この兵庫郷は河口庄の中でも中心的な郷の一つとされます。本庄、兵庫、細呂木郷を中心に関、大口、王見、溝江が分立。その後10の郷ができたと考えられます。また、本庄、兵庫、細呂木の郷で河口庄の半分以上の田んぼを有していたといわれています。(えんりゅう・兵庫地区まちづくり協議会を参照)
これほどまでに栄えた理由としてはやはり兵庫川沿いの為、田畑への豊富な水源が理由の一つに考えられます。この春日神社の前を流れる兵庫川の向こう岸には井向地区があり『井』は川の意味もあるのでこの井向地区は川の向こう側という意味があると思います。そう考えるとこの春日神社を中心に兵庫郷は考えられていると思います。もう一つ、兵庫川の向こう岸の地区に清永地区もあります。
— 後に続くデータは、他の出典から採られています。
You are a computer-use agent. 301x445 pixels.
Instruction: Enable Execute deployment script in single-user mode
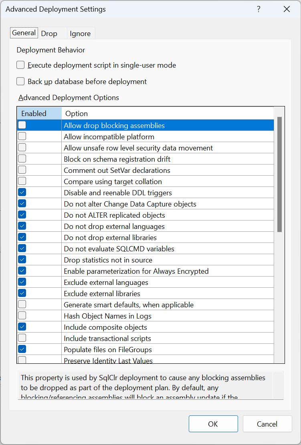20,65
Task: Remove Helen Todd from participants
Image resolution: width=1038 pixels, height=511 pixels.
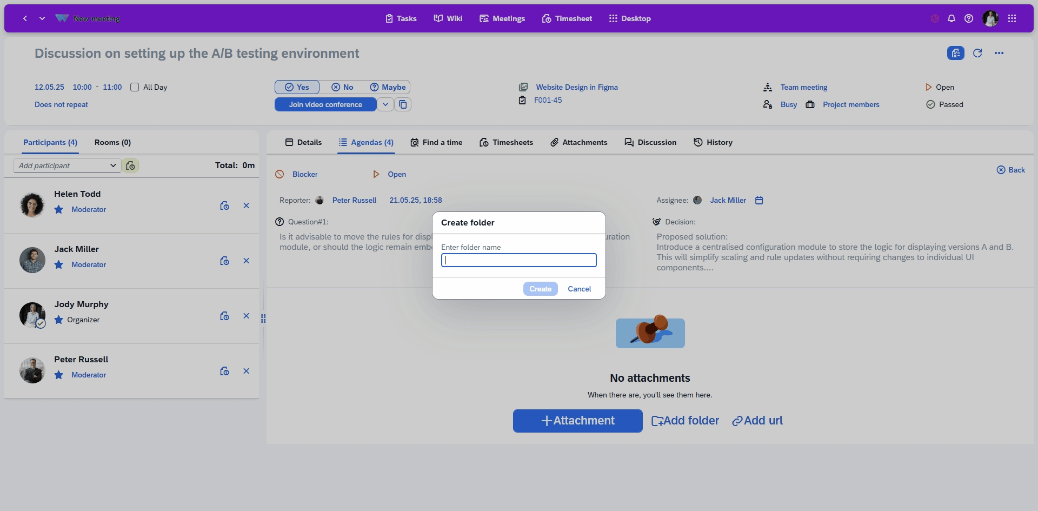Action: coord(246,205)
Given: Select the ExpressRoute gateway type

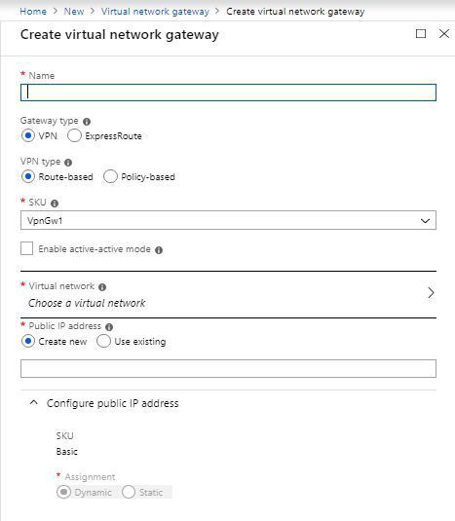Looking at the screenshot, I should [x=74, y=135].
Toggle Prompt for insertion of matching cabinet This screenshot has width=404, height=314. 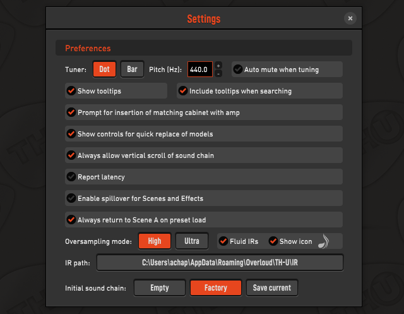71,112
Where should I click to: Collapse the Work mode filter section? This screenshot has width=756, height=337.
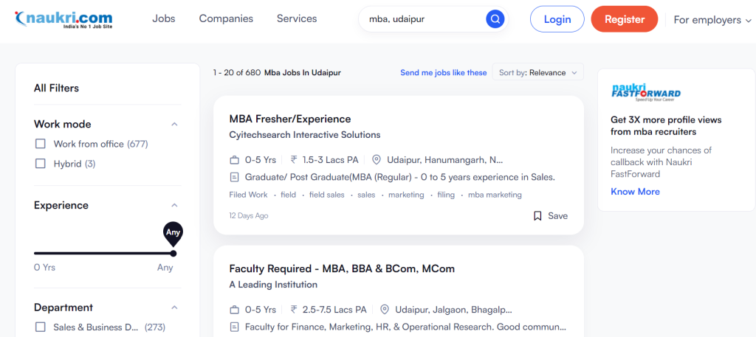tap(174, 124)
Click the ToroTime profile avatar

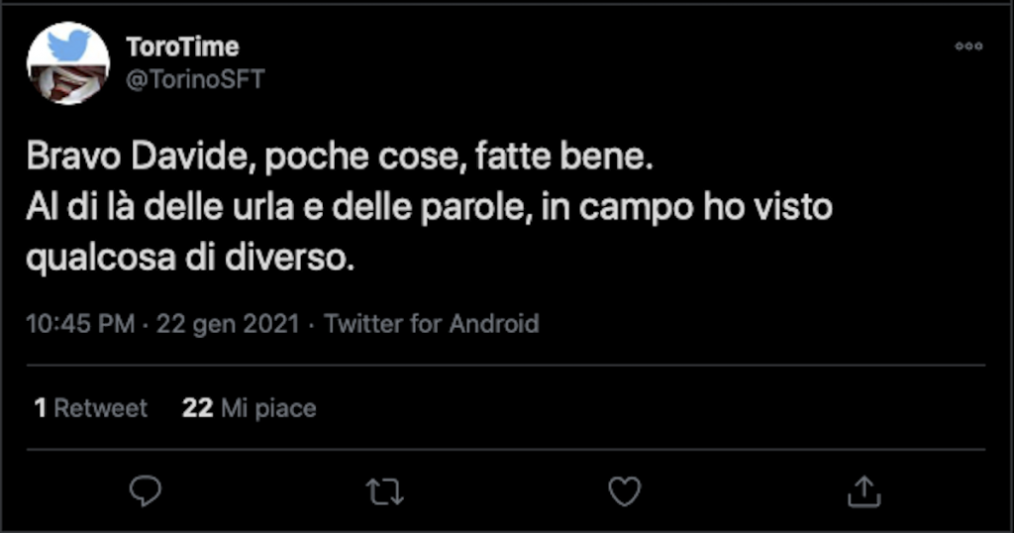[67, 63]
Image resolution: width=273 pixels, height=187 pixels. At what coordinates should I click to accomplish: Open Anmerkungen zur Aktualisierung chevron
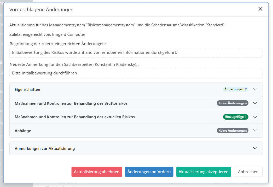(x=255, y=148)
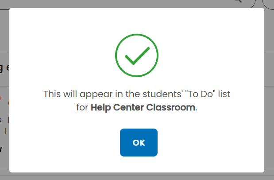Click the dimmed strip below the dialog
274x180 pixels.
tap(137, 176)
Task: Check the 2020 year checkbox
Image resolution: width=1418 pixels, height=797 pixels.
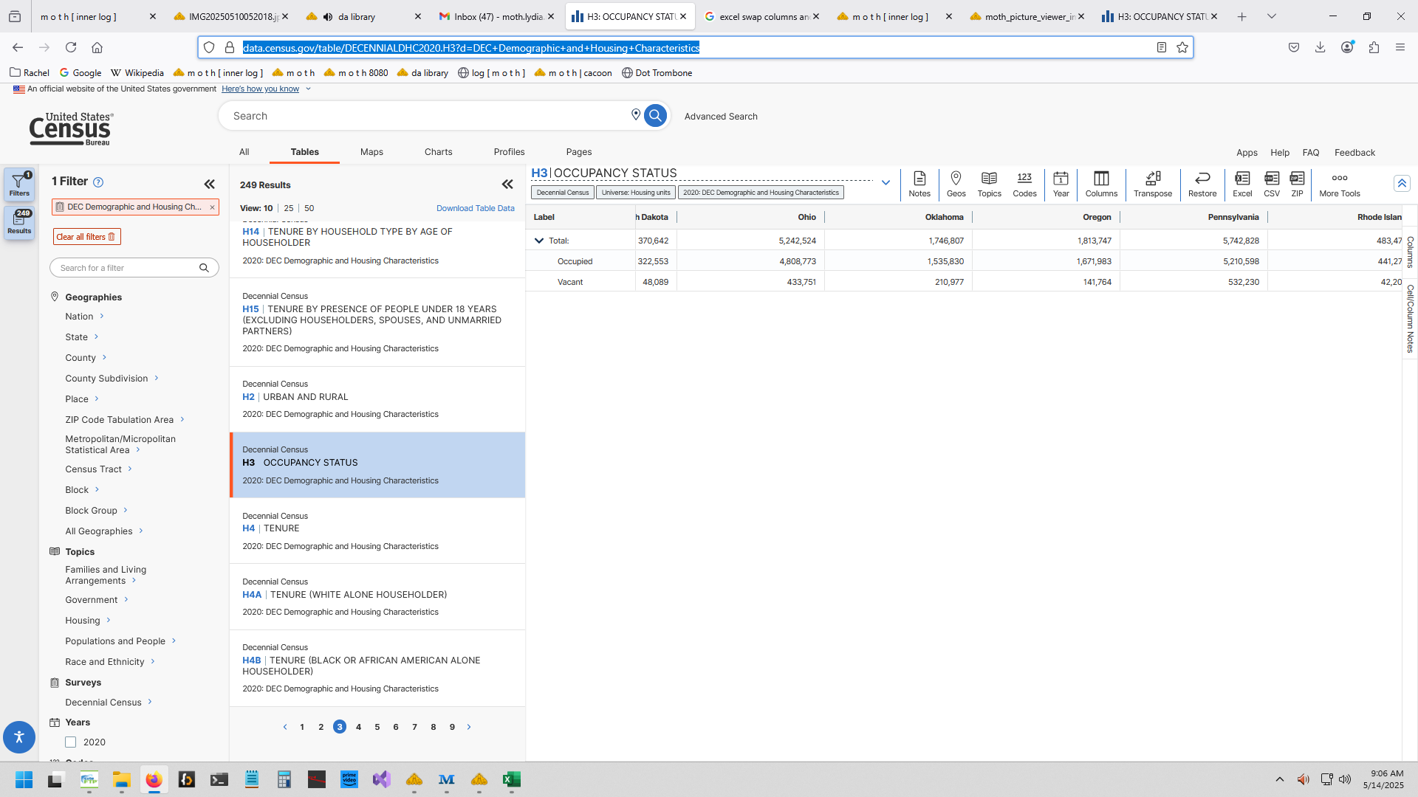Action: click(x=71, y=742)
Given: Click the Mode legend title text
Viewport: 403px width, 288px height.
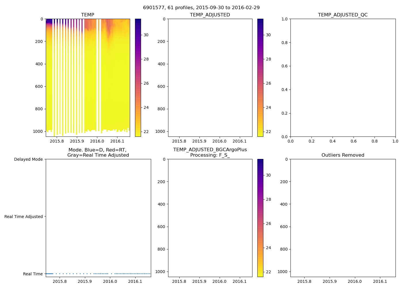Looking at the screenshot, I should pyautogui.click(x=98, y=152).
清永地区と対する地区に下兵庫舟津地区がありますのこの2つの地区は舟で結ばれていた可能性が高いと思います。
中世に入ると兵庫郷は宗教都市としても栄えることになります。春日神社を護持する神宮寺、真言宗智山派で坂井町最古の大善寺、浄土真宗高田派の西光寺(現在は供養塔が建つ)。また、長福寺、勝光寺、全昌禅寺、照圓寺、それに30近い神社。宮殿に桜閣、七堂伽藍、鐘桜など多くの寺社仏閣が立ち並び、さらに上兵庫地区には兵庫城と呼ばれる館もありました。
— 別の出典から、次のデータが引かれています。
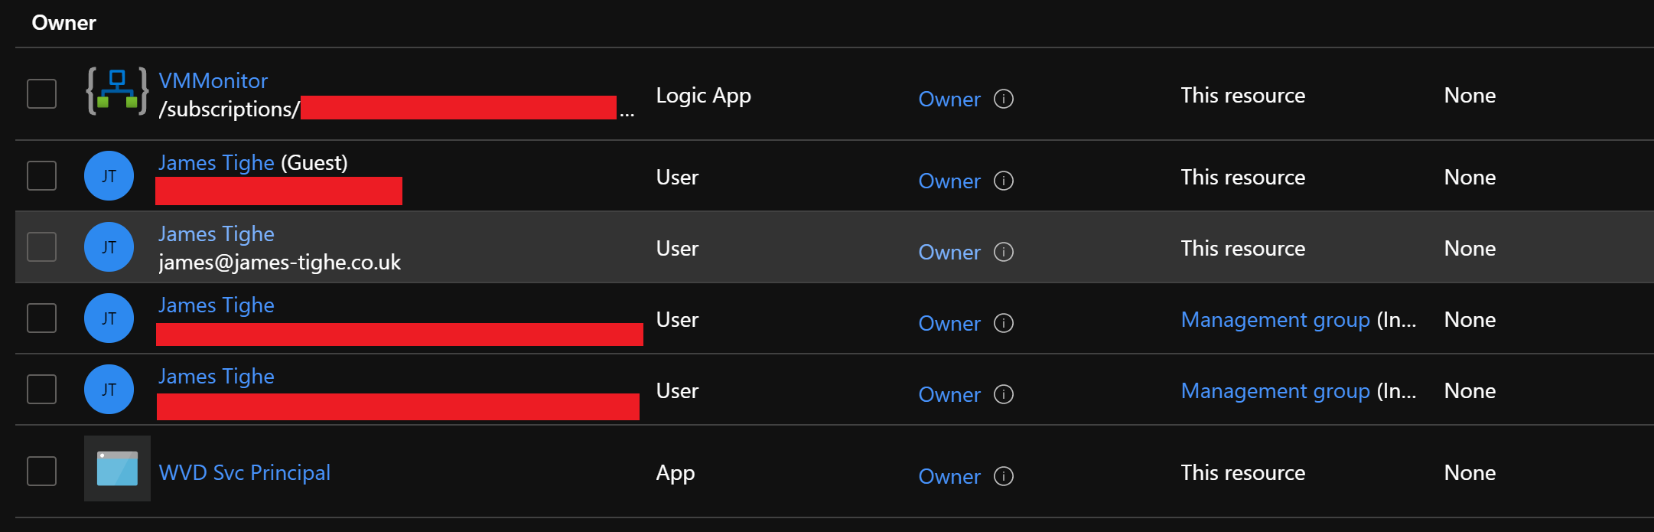Click the WVD Svc Principal app icon
The image size is (1654, 532).
point(117,468)
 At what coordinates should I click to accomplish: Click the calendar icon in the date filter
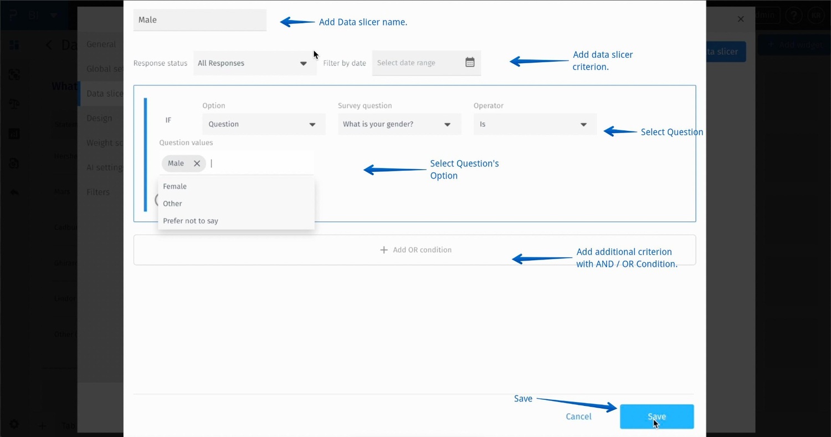point(470,63)
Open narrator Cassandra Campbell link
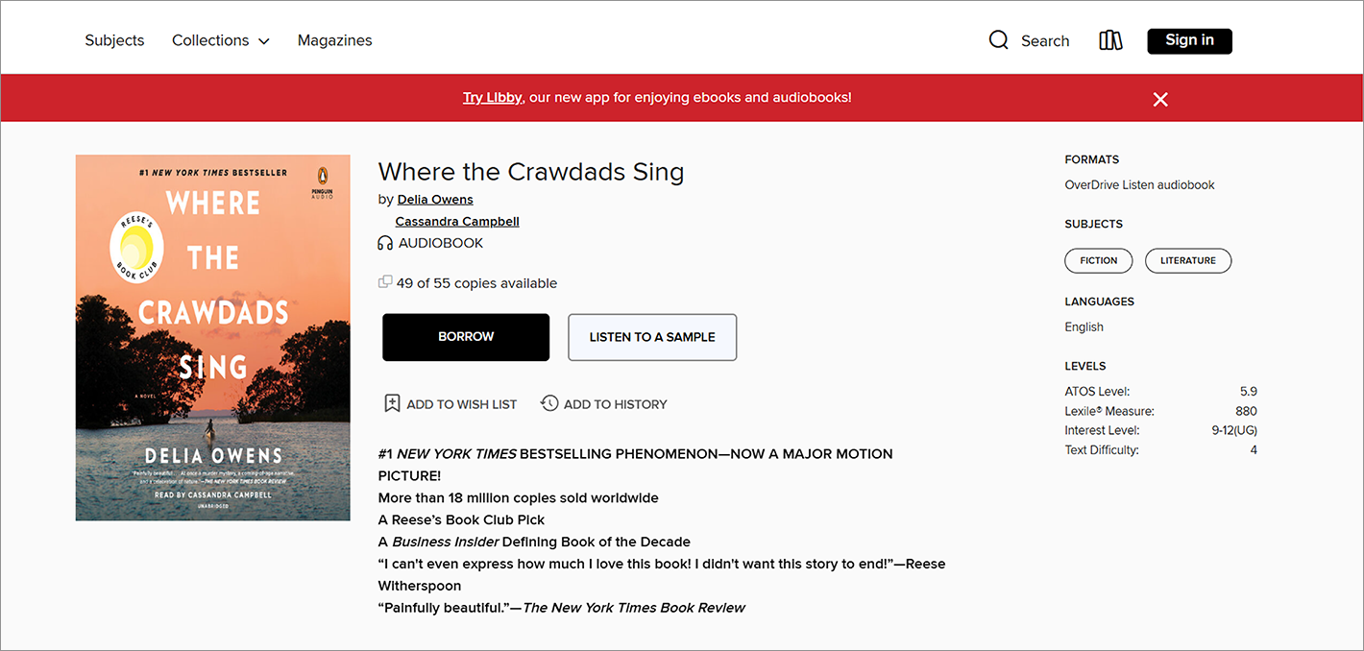 [x=457, y=222]
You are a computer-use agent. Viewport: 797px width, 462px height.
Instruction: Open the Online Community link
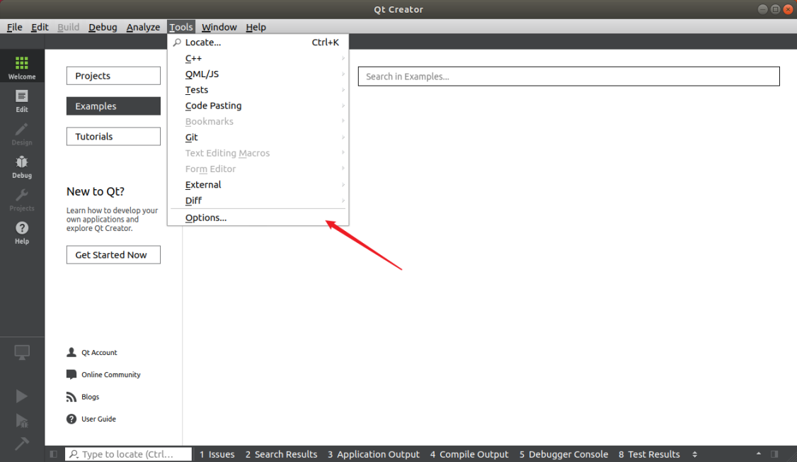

しかし、天正年間の織田信長と一向一揆の戦いの際に、そのほとんどが焼失します。そんな中、神宮寺の庭園の一部と考えられている淵竜の池はその繁栄を今に伝える数少ない遺産です。池の中に建てられた五層の塔は地、水、火、風、空の安泰を祈念したものです。
兵庫郷、まだまだ深堀りできそうなのでもっといろいろ調べてみたいと思います!